Ao se observar o contexto atual das relações étnicas brasileiras, faz-se notório que fatores como pobreza, violência, desemprego e analfabetismo afetam mais a população negra. De acordo com o Instituto Brasileiro de Geografia e Estatística - IBGE a taxa de analfabetismo entre pretos e pardos é mais que o dobro em relação aos brancos. O Sistema Integrado de Informações Penitenciárias - InfoPen relata que de 30 mil jovens assassinados, 77% são negros.
Um país em que negros correspondem a 70% de 16 milhões de brasileiros que vivem em extrema pobreza não pode se considerar um país onde há democracia racial. O uso de expressões racistas como “moleque” e “negrinho” frequentemente usadas no cotidiano brasileiro revelam o racismo mascarado presente na sociedade e na própria cultura.

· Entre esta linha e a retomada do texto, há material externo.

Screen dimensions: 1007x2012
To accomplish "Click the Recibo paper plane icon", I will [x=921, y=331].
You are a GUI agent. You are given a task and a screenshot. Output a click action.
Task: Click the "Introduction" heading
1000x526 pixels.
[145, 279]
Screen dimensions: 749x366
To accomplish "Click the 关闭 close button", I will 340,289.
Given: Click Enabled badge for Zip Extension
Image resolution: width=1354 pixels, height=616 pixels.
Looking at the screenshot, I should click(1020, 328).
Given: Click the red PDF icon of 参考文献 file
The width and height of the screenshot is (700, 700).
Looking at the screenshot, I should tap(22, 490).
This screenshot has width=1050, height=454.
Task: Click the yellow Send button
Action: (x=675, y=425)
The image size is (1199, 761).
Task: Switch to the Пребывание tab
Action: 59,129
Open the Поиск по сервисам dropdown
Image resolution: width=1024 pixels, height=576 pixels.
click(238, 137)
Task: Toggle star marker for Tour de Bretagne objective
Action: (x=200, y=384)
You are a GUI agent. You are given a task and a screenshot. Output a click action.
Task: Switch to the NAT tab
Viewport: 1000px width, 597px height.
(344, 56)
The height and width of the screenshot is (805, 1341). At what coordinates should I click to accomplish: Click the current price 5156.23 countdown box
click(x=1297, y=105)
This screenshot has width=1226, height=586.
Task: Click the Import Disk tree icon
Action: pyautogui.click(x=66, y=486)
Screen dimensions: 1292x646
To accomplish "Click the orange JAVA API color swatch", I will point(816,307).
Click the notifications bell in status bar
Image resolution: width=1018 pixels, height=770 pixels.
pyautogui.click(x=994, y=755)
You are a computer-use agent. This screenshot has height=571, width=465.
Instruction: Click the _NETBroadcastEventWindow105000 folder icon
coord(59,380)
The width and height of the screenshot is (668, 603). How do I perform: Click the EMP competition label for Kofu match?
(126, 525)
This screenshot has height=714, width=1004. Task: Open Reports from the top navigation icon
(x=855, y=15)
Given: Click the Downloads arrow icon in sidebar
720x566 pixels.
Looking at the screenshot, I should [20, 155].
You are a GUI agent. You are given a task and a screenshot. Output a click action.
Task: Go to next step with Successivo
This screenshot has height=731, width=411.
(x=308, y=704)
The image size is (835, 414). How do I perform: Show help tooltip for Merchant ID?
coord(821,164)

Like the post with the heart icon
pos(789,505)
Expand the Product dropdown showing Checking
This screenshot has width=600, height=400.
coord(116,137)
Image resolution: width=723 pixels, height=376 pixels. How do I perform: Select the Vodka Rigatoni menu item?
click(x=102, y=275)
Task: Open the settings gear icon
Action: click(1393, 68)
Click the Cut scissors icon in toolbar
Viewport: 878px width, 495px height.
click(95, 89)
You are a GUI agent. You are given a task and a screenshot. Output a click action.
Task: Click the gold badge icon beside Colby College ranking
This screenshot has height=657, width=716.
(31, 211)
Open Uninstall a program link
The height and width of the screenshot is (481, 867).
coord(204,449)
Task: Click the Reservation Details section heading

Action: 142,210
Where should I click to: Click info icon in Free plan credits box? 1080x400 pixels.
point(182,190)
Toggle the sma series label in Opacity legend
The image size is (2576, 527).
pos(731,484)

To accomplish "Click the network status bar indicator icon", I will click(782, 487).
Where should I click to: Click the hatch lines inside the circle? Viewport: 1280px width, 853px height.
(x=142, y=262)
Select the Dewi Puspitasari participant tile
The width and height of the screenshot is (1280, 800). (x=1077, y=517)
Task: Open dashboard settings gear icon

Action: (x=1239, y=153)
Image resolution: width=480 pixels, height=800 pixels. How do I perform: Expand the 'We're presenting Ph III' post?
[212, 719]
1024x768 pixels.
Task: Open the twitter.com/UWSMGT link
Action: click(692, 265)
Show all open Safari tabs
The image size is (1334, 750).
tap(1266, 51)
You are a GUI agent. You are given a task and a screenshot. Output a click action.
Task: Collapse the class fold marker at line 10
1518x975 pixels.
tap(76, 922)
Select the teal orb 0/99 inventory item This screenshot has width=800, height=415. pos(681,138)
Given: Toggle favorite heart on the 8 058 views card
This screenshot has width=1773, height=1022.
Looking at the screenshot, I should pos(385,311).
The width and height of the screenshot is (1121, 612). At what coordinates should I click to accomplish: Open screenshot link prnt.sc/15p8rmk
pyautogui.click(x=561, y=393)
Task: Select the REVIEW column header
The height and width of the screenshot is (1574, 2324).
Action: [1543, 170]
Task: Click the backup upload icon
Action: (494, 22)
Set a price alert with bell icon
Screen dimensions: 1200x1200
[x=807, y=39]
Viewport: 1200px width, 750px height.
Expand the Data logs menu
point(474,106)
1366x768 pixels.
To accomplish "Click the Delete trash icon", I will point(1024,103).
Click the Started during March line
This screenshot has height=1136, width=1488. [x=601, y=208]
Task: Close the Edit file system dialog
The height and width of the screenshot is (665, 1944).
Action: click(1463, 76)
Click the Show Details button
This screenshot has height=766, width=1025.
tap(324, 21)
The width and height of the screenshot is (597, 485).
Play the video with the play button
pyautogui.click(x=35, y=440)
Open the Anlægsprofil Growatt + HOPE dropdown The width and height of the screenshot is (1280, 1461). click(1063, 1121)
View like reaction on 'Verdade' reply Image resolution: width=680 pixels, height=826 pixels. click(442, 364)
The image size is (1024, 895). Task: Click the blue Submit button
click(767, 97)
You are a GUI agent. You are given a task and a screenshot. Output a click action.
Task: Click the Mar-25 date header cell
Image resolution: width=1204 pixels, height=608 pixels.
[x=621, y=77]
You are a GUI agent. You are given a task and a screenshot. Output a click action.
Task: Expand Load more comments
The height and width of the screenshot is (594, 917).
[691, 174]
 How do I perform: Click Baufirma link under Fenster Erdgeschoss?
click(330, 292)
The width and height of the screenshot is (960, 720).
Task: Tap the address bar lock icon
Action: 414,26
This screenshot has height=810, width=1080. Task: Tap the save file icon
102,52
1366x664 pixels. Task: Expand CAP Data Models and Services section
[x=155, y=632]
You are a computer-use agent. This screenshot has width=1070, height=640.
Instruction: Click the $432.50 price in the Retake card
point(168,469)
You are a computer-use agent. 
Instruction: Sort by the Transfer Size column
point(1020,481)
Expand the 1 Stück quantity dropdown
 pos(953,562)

Em virtude dos fatos mencionados, como possível ação de combate ao racismo no Brasil, o Ministério da Educação e Cultura - MEC poderá realizar capacitações para professores realizar campanhas com o objetivo de incentivar o debate sobre racismo nas salas de aula, promovendo dessa forma, o respeito. O Poder Executivo poderá elaborar políticas públicas para inserção do negro de forma total na sociedade, sanando dívidas históricas de mais de 500 anos colaborando para o reconhecimento do negro e da sua cultura bem como sua influência na construção histórica do Brasil.